Why Real Browser monitoring
To satisfy this demand, many website monitoring companies have been competing to set up arrays of servers running Linux + Firefox, or Microsoft Windows + various flavours of Internet Explorer. For each real browser check, they need to fire up an instance of the browser (and in the case of IE, most likely including the surrounding virtual machine), load the web page, retrieve the results, and kill the instance. From an engineering point of view this scenario has room for optimisations, and from a operational point of view, with thousands of monitors that need to be executed every couple of minutes, scaling this up becomes key.
So at WatchMouse we looked at the problem from a different angle: by researching the main differences between browsers, then interviewing clients and partners which of these difference they found most important, and finally building a monitoring solution that is both satisfactory in terms of browser profiling, and has some extra features that are hard to offer using the more brute force method mentioned before. Let me try to describe some of the gory details.
A lot of research on key inter-browser differences has been done by the great people involved in browserscope.org, a community-driven project for profiling web browsers. In fact, the BrowserScope network tab (also containing Steve Souders’ excellent UA profiler work) is at the basis of our solution: Instead of firing up every browsers executable out on the market and trying to puppeteer it to load a page, on various platforms, for thousands of monitors, we embrace the BrowserScope network parameters and exploit the fine-grained control that we have over a single engine and simulate the different browsers.
Some of the key factors in browsers that affect the performance are:
- the number of parallel connections that the browser can open to the same host
- the way the browser handles concurrent downloads of scripts, images and CSS files
Using these parameters we realized the emulation of a number of actual browsers, which we fine-tuned by comparing the waterfall charts of different browsers on various test sites to the waterfall charts rendered by the emulation.
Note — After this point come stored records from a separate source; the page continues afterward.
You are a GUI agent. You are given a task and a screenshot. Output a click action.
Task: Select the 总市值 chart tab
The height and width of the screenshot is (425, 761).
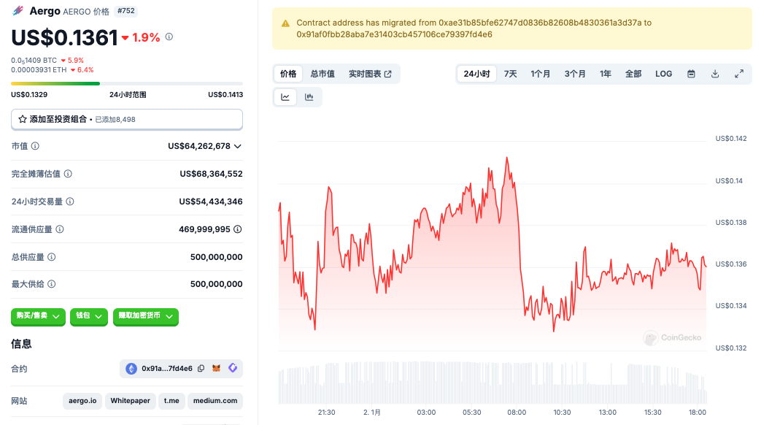pos(322,74)
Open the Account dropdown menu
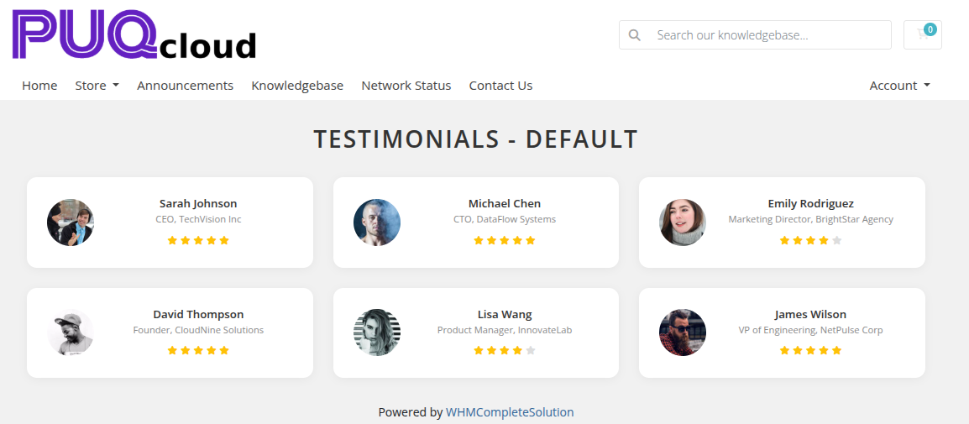 899,86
More on the different parameters can be found on the site of the browserscope.org project. Some factors, however, I would like to discuss in more detail below.
Resolving host names
DNS lookups are nowadays handled by most browsers in a similar way: By resolving host names asynchronously as soon as they are available, even before there is a free TCP socket. The differences between browsers are therefore negligible when examining the full page load.
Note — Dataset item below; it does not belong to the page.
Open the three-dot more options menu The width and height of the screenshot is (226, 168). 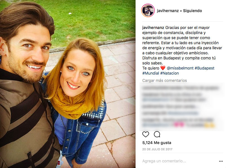click(x=221, y=161)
Some modern browsers (notably Chrome, Safari 5, and some versions of Firefox) also have a feature called DNS pre-fetching. This option is unrelated to the above and doesn’t affect loading times of single web pages. In multi-step transactions, however, the option enables resolving host names in links the user may click on in the near future. There are some privacy concerns with this and we will most probably leave it disabled in any future multi-step monitors. With multi-step transactions in mind, I propose to add a new BrowserScope network parameter, indicating whether DNS pre-fetching is enabled by default or not. In single-step monitors there should be no measurable influence on performance anyway.
But what about IPv6, or AAAA/A vs. A/AAAA lookups?
Still on the topic of resolve time, in case one of our stations has IPv6 connectivity it is configured to perform DNS lookups in accordance with RFC 3484. On the other hand, early versions of Windows seem to have had no or non-standard IPv6 support. In other words: Even with IPv6 connectivity available, Windows may be preferring IPv4 above IPv6. More modern versions (i.e. Windows Vista/Server after 2008) seem to adhere to RFC 3484 just like the nodes in our monitoring network.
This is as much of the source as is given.